Comment on John Giannandrea out as Siri chief, Apple Vision Pro lead in
homesweethomeMrL@lemmy.world 1 week ago
Mike Rockwell, the Apple Vision Pro chief, has replaced John Giannandrea as the executive in charge of Siri, in an executive shakeup to try and rescue Apple’s flailing AI efforts.
The glacial rollout of Apple Intelligence and the lack of progress on Siri has not been a good look for Apple over the last year. Now, Apple is making a big change to get things back on track.
The glacial rollout is because it doesn’t work, and it can’t work. Stop trying so hard to jump in the shit puddle, apple.
simplejack@lemmy.world 1 week ago
Why can’t it work?
I work on AI systems that integrate into other apps and make contextual requests. That’s the big feature that Apple hasn’t launched, and it’s very much a problem that others have solved before.
homesweethomeMrL@lemmy.world 1 week ago
I’d have to know more specifics to really answer but the gist is that it will cost an exorbitant amount fir very little gain. There’s no magic to be had and every single honest survey shows people overwhelmingly don’t want it.
acosmichippo@lemmy.world 1 week ago
“it” is doing a lot of heavy lifting there. I agree a lot of the “AI” features being pushed are junk that I don’t want (e.g. image playground), but there are some that i do think that will help a lot as we have discussed in the other chain.
simplejack@lemmy.world 1 week ago
Yeah, it a lot of those studies are about stupid stuff like an LLM in-app to look at grammar, or a diffusion model to throw stupid clip art into things. No one gives a shit about that stuff. You can easily just cut and paste from OpenAI’s experience, and get access to more tools there.
That said, being able to ask an OS to look at one local vectorized DB of texts, images, documents, recognize context, then compose and complete tasks based upon that context. That shit is fucking cool.
That said, a lot of people haven’t experienced that yet, so when they get asked about “AI,” their responses are framed with what they’ve experienced.
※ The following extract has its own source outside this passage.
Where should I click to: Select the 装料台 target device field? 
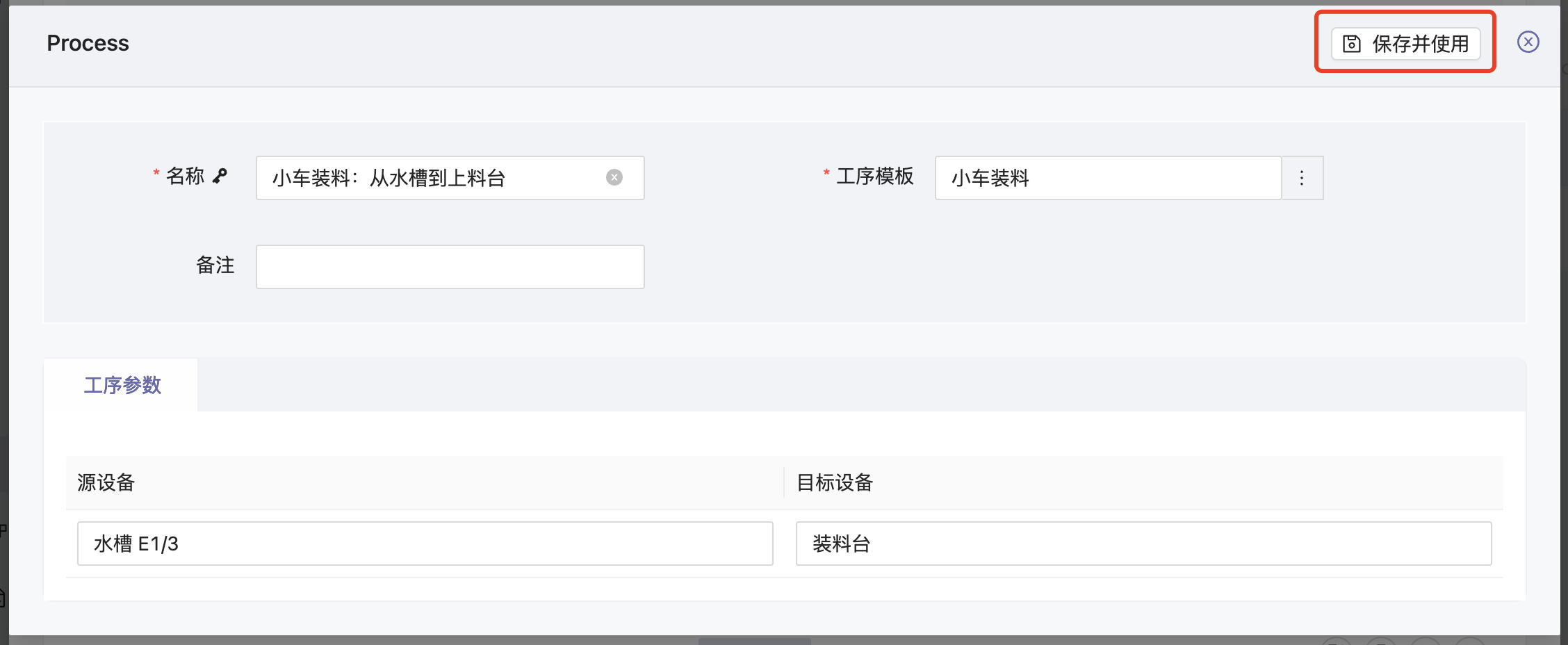(1143, 544)
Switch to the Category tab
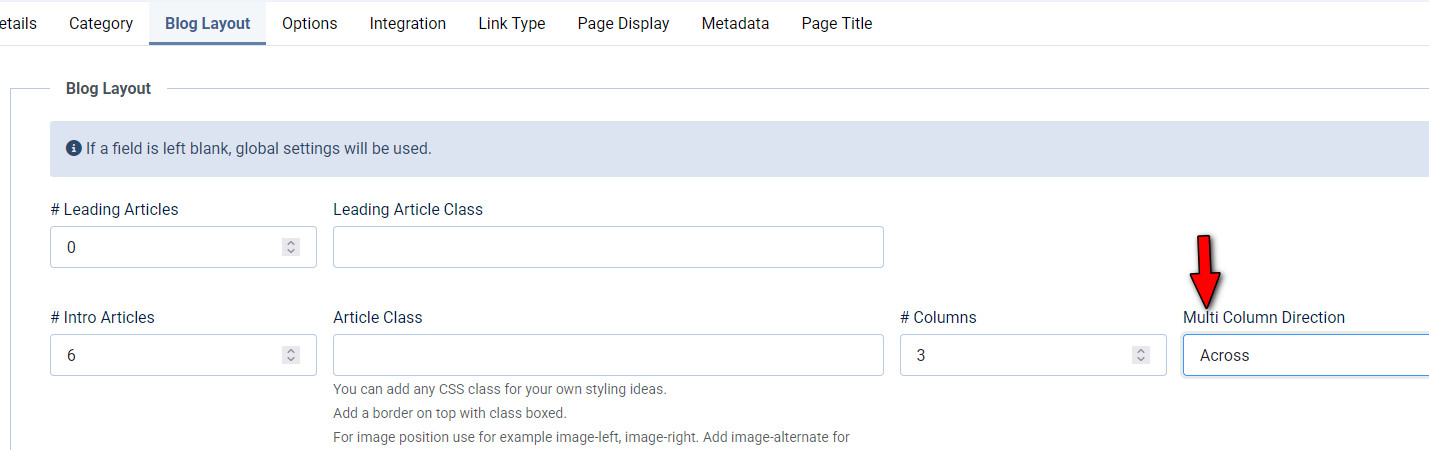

It’s the “faster horse” analogy. People that don’t know about cars, busses, and trains will ask for a faster horse when you ask them to envision a faster mode of transport.
homesweethomeMrL@lemmy.world 1 week ago
Okay, and fair enough, but I don’t want anything going to anyone. If it’s apple, it’s at least part of that DPA and it’s part of the whole deal, but OpenAI can gtfo of my phone. That’s a hard no.
Even then - what, find all the pictures of my dog bucky and message them to grandma? I guess? Put pushpin icons on the map where all my phot -oh wait it already does that. Umm . . how many of my phone contacts are Masons? ¯\_(ツ)_/¯ I dunno - I just don’t know what I’d use it for.
Zedstrian@lemmy.dbzer0.com 1 week ago
The problem is that Apple’s extensive marketing of Apple Intelligence has led to expectations that far surpass what the final product is likely to be.
Most people think generative AI is magic coming out of a hat, so even if Apple delivers at the same level as other companies, people will feel like they’ve been misled.
simplejack@lemmy.world 1 week ago
Apple’s big problem is that Apple intelligence’s two most interesting features, contextual awareness + Siri finally having deep integration, never got reliable enough to get into public or developer beta this year.
That was the thing everyone wanted, but they basically only got LLM summaries / drafting, and image generators. They got the stuff that is easy to make.
acosmichippo@lemmy.world 1 week ago
like what specifically? I think most people will be very happy if the only practical improvement is Siri working a lot better.